*SET EXERCISE*. Convert the material below into a Markdown table with the columns Row and Entry. Put each nonblank line in its own row, numbered in order from 1.

*MATERIAL PROVIDED*.
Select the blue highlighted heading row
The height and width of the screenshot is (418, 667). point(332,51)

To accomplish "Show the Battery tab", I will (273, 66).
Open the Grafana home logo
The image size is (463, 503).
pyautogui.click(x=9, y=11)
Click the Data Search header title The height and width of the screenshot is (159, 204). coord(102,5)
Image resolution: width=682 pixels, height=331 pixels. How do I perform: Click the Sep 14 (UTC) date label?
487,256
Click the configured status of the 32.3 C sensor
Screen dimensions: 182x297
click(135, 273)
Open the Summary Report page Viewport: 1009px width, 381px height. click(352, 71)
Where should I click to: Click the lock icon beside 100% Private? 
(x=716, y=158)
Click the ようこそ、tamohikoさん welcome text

*REPLY*.
| Row | Entry |
|---|---|
| 1 | Select the blue highlighted heading row |
| 2 | The height and width of the screenshot is (418, 667). point(332,51) |
| 3 | To accomplish "Show the Battery tab", I will (273, 66). |
| 4 | Open the Grafana home logo |
| 5 | The image size is (463, 503). |
| 6 | pyautogui.click(x=9, y=11) |
| 7 | Click the Data Search header title The height and width of the screenshot is (159, 204). coord(102,5) |
| 8 | Image resolution: width=682 pixels, height=331 pixels. How do I perform: Click the Sep 14 (UTC) date label? |
| 9 | 487,256 |
| 10 | Click the configured status of the 32.3 C sensor |
| 11 | Screen dimensions: 182x297 |
| 12 | click(135, 273) |
| 13 | Open the Summary Report page Viewport: 1009px width, 381px height. click(352, 71) |
| 14 | Where should I click to: Click the lock icon beside 100% Private?  |
| 15 | (x=716, y=158) |
| 16 | Click the ようこそ、tamohikoさん welcome text |